Double Negative Provides Invisible VFX in Finding Neverland

Double Negative's work on FINDING NEVERLAND, which recently won The National Board of Reviews best film prize, involved previs (Jesper Kjolsrud), on-set supervision (Hal Couzens), impossible camera moves, magic-moment enhancements and a host of invisible effects such as crowd replication and the removal of modern anachronisms and safety rigs.

The film is dotted with moments of Barrie-Vision in which the viewer is treated to insights into playwright J.M. Barrie's imagination (played by Johnny Depp) and how he saw the world.

One key moment in the film occurs during the first performance of PETER PAN, the play. Director Marc Forster wanted a magical swooping camera move from the stage to the ceiling of a theater and back down to the audience to link a pivotal on-stage moment about the full magic behind Barrie's play.

The shot also called for several passes of crowd replication (not for lack of extras but for lack of suitable Victorian costumes), hence motion control was to be used. It also needed to be filmed realtime for the live-action performances inside the heritage Richmond Theatre.

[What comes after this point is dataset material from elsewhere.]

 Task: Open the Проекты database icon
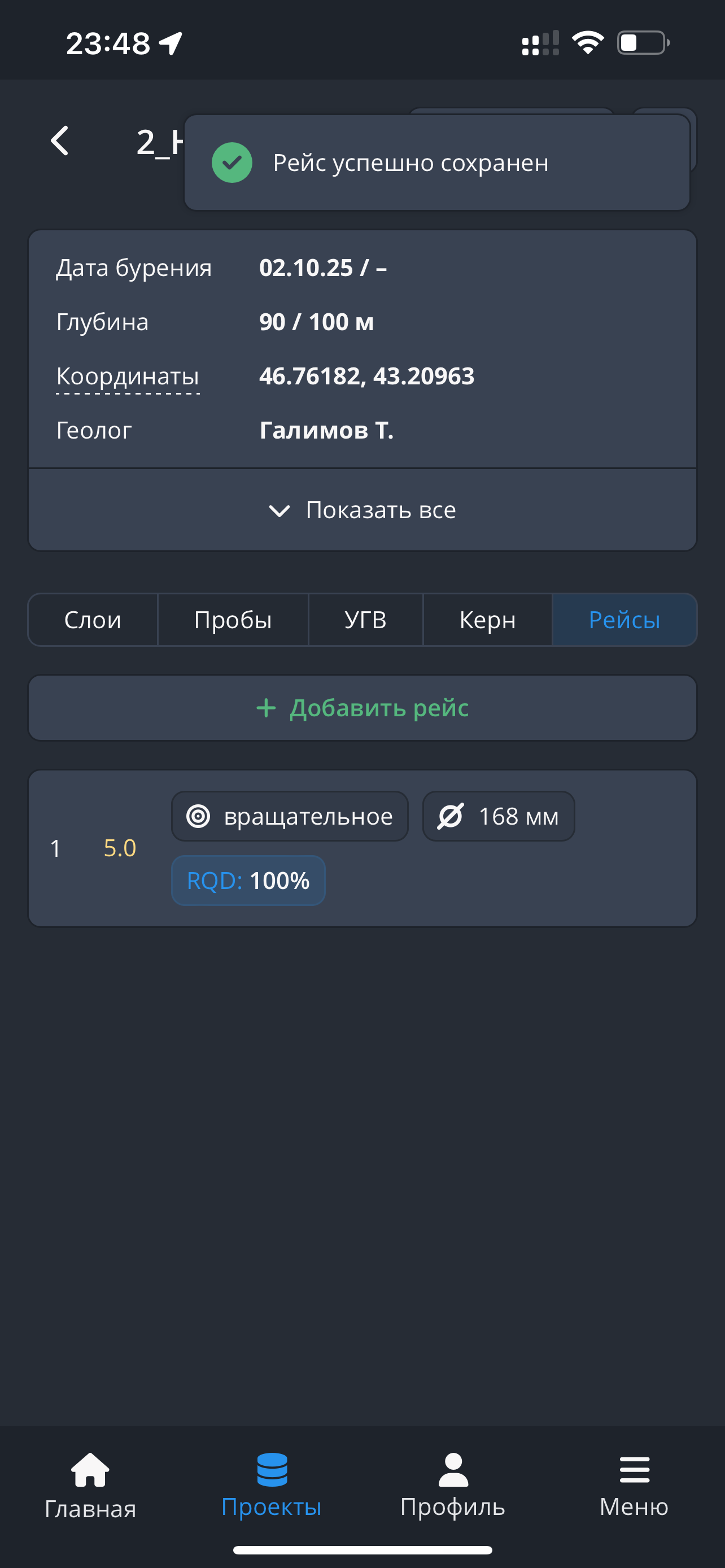tap(272, 1469)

Double Negative surveyed and created a detailed proxy 3D model of the theater. Kjolsrud worked to create a suitably extravagant move starting on the stage, soaring to the ceiling, loop-de-looping and coming to rest a few inches from the child's face in an upper tier.

To get the required height and distance, an extended platform was required along with the motion control camera's nine-meter Wotan arm. Not only was the two-ton rig to end so close to a young child's face, it was going to have to do so at speed inside a fragile period theater often over the heads of the 200 extras with a very limited window to prep and shoot in.

Martin Hill programmed this move using Double Negatives proprietary motion control software beforehand using the accurately surveyed 3D theater interior. The move was tested extensively offset and modified on the day in the theater to ensure safety and alignment. To achieve the previsualized move required more than15 passes, including changing from an under-slung 3m arm to an over-slung 9m arm. The traditional moco frame-rate and speeds relationship had to be broken as the move also incorporated performances from actors. This was done by varying the shooting frame-rate when required on an Arri 435 Advance though the impact of this on the move had to be accounted for in the previs planning. All of the moves were executed to perfection by the motion control camera team led by Ben Goldschmidt finishing ahead of the shooting schedule. The final shot was put together by vfx supervisor Paul Riddle in Shake and was the first visual effects shot approved in the show, which featured more than 40 shots.

In another shot, additional motion control work was required to fill the theater with people and then create a storm complete with lightning drenching them in their seats. This could not be done as a practical on-set shot, as it would have destroyed the sumptuous Richmond Theatre. Couzens supervised shooting separate motion control and rain passes to achieve this. The final shot was composited by Jeremy Hattingh with relighting work by Neil Miller.

Other work included slipping seamlessly from close on Barrie's feet under a door to reveal Barrie's wife (Radha Mitchell) guiltily reading his journal expecting betrayal but finding only evidence of his genius. The scene was never intended to involve any effects work but it now required combining two focus pulling tracking shots into one seamless and subtle move. This required a complex hand-track of the two camera moves, the complete construction and lighting of carpet, door, hallway and room in CG with almost no reference as to lighting or textures and the creation of a new camera move. This shot was literally produced out of nowhere by 3D animator Xavier Roig and composited by Jeremy Hattingh and Riddle.

Many other moments in the film required subtle enhancements such as magical Tinkerbell effects and several flying shots. In addition, it had to be ensured that London appeared as it would have in 1904. All the foregrounds were well art-directed by production designer Gemma Jackson's team but Double Negative assisted by removing the ugliest of modern buildings, power lines and other modern anachronisms from a number of shots.

Since its formation in 1998, Double Negative (www.dneg.com) has firmly established itself as a leading player in visual effects production worldwide. Located in the heart of London's Soho, the company is a pre-eminent visual effects studio with more than 30 features to its credit, and is working on HARRY POTTER AND THE GOBLET OF FIRE and BATMAN RETURNS.